The seven-step scientific strategy focuses efforts on key areas such as the reservoirs where human immunodeficiency virus holes up in the body, and the small number of people worldwide who seem to have some natural resistance.
The plan was published in the British journal Nature and discussed at a press conference in Washington, which is hosting the the International AIDS Conference July 22-27 expected to draw 25,000 experts and advocates.
"Finding a cure for AIDS is a critical innovation gap," said Michel Sidibe, executive director of UNAIDS.
Leading experts have touted progress in the fight against AIDS in recent days, with eight million people in needy nations now receiving antiretroviral treatment and a drop in the death toll from AIDS in much of the world.
But the cost of treating people with HIV, about 34 million people worldwide, "is overwhelming many organizations and public health systems," said the article by the International AIDS Society in Nature Reviews Immunology.
The United Nations has called for $22-24 billion per year to help curb the AIDS epidemic by 2015, and antiretroviral treatment accounts for up to 70 percent of those funds in the most afflicted areas, according to background information in the article.
"It is estimated that for every HIV-infected person who starts antiretroviral therapy, two individuals are newly infected with HIV; this is clearly unsustainable," it added.

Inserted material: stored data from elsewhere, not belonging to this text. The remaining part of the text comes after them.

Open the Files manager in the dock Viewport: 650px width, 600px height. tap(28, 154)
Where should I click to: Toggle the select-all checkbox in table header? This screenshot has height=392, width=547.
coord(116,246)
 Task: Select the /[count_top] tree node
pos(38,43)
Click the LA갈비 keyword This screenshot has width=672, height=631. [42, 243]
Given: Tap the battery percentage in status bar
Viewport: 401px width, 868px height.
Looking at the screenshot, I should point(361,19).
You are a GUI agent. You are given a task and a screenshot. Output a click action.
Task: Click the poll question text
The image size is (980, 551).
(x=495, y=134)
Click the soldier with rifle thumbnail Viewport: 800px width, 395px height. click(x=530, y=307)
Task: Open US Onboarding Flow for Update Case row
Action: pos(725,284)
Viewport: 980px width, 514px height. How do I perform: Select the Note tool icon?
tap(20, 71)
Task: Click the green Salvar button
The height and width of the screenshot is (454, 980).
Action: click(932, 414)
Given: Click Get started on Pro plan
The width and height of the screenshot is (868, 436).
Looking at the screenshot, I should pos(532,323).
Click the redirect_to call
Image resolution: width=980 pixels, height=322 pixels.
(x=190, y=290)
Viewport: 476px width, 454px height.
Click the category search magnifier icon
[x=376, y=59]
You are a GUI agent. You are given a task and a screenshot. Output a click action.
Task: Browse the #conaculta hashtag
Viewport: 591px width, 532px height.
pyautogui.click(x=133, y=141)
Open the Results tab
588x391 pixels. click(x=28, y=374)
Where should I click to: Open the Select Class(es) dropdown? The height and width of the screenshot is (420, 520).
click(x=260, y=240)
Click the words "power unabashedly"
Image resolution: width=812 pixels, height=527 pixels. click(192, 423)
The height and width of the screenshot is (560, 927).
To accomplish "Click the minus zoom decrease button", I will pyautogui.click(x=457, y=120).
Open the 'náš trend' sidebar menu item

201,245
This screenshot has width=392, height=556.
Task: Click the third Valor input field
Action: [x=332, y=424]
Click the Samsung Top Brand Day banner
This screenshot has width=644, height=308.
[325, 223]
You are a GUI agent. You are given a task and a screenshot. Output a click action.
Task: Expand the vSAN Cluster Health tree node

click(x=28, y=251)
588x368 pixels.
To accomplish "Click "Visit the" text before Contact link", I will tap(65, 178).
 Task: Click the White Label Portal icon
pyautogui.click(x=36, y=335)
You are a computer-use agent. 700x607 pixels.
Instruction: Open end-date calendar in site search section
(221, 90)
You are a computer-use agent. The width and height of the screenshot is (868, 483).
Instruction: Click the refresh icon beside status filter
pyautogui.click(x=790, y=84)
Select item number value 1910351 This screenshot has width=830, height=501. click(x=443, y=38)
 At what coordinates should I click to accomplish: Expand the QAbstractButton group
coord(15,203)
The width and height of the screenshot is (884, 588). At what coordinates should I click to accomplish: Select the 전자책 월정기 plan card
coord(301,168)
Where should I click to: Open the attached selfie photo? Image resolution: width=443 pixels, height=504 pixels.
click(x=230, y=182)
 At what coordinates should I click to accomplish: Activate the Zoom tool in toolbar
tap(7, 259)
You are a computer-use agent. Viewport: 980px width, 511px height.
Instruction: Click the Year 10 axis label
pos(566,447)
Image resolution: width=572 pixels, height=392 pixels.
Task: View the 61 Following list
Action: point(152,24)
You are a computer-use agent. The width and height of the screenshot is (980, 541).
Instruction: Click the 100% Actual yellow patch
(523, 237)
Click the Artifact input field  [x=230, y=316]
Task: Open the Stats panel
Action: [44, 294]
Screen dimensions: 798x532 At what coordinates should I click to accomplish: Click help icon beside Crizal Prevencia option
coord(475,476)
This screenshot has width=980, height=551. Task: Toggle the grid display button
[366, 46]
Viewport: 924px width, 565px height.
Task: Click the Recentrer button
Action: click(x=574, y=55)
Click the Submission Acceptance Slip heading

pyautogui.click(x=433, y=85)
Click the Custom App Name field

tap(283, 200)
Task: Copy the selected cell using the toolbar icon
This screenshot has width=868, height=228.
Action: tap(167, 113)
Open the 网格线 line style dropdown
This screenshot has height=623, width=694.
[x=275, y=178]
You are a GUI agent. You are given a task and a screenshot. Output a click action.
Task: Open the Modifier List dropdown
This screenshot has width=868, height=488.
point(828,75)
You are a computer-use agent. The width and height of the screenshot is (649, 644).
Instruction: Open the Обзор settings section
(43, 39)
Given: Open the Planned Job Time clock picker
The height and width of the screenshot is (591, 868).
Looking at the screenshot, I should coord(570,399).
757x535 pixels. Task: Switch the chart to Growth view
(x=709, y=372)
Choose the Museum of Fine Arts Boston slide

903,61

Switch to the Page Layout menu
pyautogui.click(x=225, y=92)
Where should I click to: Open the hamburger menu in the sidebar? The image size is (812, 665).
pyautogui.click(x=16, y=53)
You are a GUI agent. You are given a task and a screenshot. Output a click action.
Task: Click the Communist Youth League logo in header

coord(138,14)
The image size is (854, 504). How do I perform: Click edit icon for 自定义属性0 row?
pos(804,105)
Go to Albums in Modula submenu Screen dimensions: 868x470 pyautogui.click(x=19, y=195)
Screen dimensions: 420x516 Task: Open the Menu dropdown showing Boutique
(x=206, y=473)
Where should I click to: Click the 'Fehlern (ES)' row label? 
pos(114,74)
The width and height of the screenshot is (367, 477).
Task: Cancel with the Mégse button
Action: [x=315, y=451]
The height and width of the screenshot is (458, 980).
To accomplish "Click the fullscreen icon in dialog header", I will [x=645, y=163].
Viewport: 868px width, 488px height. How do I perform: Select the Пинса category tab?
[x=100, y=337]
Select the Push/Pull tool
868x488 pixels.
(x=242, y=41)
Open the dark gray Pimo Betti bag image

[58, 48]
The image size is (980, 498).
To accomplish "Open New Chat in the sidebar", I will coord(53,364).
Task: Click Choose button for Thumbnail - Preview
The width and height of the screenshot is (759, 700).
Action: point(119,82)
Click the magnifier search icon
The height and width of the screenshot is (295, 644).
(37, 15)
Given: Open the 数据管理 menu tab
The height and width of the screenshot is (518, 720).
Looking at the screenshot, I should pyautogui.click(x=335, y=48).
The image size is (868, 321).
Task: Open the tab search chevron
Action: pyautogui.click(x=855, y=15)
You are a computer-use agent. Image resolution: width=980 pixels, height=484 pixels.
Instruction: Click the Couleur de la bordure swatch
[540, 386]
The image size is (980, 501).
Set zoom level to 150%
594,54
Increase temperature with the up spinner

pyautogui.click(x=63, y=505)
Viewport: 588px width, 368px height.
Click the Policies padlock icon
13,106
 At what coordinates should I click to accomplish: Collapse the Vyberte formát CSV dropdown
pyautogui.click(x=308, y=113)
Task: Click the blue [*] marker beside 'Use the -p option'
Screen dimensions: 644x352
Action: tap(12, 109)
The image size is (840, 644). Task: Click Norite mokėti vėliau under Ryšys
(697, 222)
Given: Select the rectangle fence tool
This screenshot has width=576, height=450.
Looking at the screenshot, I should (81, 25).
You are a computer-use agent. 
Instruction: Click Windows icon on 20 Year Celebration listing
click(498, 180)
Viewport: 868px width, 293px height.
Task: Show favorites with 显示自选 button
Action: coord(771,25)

Instead, cure researchers need more funds and a renewed focus on a roadmap to curing AIDS, according to Francoise Barre-Sinoussi, the co-discoverer of HIV, and director of the regulation of retroviral infections unit at the Institut Pasteur in Paris.
"The science has been telling us for some time now that achieving a cure of HIV infection could be a realistic possibility. The time is right to take the opportunity to try and develop an HIV cure," she said.
She said additional cure funding should not take away from current programs to treat and prevent the disease.
"However, it is imperative that donors, governments and the AIDS community make viable economic investment in HIV cure research, and right now," Barre-Sinoussi said.
Some promising findings are pushing the renewed effort toward a cure, including the well-known case of an American man, Timothy Brown, who was given a stem cell transplant for leukemia from an HIV resistant donor and still appears disease-free several years later.
The donor came from a very small group of northern Europeans who lack a protein on the surface of white blood cells known as CCR5, which serves as the gateway for HIV to enter the cells.
While the transplant was too risky to be considered an option for the general public, the operation provides what scientists call "proof of concept" that a functional cure can be achieved.
Another intriguing group of people in France, known as the Visconti cohort, became infected with HIV but began treatment early and were able to stop it without the infection returning. Their immune systems are being intensely studied.
The report said a number of strategies being probed - from gene therapy to immune treatments and vaccines - would likely be more efficient in combination with each other and with the use of antiretroviral therapy to ready patients' immune systems for a cure.